>I appreciate
>take a look and tell me if it is correct of it has a flaw. I do not see a flaw, no.
I can't say whether it is simpler or more elementary. What you do is replace the ratio property of angle bisectors (two of them being used simultaneously) with a property of harmonic ratio which also tackles two ratios simultaneously. Although it all depends on a view point, I would say that your suggestions is as simple as the proof on thepage but less elementary.
For what it is worth...
However, bringing in the harmonic ratio may suggest a generalization to the locus of a fixed cross-ratio. So it is always beneficial to have a second view.
>As the ratio r express the absolute value of ratio of the
>segments AP/BP, there are two point M and N on the straight
>line AB which satisfy the above condition.

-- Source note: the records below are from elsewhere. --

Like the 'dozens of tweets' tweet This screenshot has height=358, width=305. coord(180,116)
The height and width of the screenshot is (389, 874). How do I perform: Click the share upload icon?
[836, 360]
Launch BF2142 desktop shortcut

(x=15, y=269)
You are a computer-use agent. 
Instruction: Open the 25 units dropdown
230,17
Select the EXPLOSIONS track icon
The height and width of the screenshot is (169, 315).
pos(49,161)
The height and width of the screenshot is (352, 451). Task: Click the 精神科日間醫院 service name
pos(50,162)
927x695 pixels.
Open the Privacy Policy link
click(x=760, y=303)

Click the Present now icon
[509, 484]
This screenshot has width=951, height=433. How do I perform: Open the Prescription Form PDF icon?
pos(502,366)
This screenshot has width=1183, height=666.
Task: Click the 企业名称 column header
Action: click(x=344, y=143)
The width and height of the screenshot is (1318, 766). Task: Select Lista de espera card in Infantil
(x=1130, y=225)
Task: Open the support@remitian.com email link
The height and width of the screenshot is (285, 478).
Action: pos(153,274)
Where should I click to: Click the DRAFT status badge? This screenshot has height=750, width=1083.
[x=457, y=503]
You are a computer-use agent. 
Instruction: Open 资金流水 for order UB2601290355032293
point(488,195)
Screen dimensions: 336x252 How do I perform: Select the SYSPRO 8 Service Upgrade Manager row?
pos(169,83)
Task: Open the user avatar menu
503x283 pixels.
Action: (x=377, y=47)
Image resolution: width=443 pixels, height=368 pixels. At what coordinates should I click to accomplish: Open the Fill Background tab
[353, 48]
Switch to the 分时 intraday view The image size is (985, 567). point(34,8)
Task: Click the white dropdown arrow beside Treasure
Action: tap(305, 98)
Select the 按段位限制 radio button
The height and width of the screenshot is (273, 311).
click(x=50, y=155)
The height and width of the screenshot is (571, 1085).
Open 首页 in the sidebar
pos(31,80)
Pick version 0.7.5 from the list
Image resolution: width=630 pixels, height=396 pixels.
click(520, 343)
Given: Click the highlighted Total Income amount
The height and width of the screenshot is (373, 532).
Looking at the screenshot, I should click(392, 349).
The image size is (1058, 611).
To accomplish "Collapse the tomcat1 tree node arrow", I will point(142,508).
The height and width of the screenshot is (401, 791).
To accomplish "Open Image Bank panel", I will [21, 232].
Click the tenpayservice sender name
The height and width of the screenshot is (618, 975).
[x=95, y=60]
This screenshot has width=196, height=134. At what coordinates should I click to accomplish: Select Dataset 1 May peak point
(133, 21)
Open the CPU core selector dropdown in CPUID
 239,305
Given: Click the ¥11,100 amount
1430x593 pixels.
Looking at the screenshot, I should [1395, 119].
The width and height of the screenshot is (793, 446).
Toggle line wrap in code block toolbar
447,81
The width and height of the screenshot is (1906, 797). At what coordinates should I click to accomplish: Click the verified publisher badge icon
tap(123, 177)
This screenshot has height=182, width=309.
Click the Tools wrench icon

Indeed r and
>minus r are the barycentric coordinates of M and N with
>respect to to A and B on line AB or in other words the
>simple ratio ABM and ABN are equal an opposed in sign.
>Therefore the cross ratio is harmonic being M and N
>conjugated.
>
>So if we draw a pencil of rays from any arbitrary point in
>the plane to the points A,B,M, and N the harmonic ratio will
>be preserved, however since point P must be selected so ray
>PM be the bisector of angle APB, the ray PN must be the
>other exterior bisector of the angle APB. All the above
>means that the angle NPM must be always 90 degrees and since
>MN is constant P must belong to a circumference of diameter
>MN.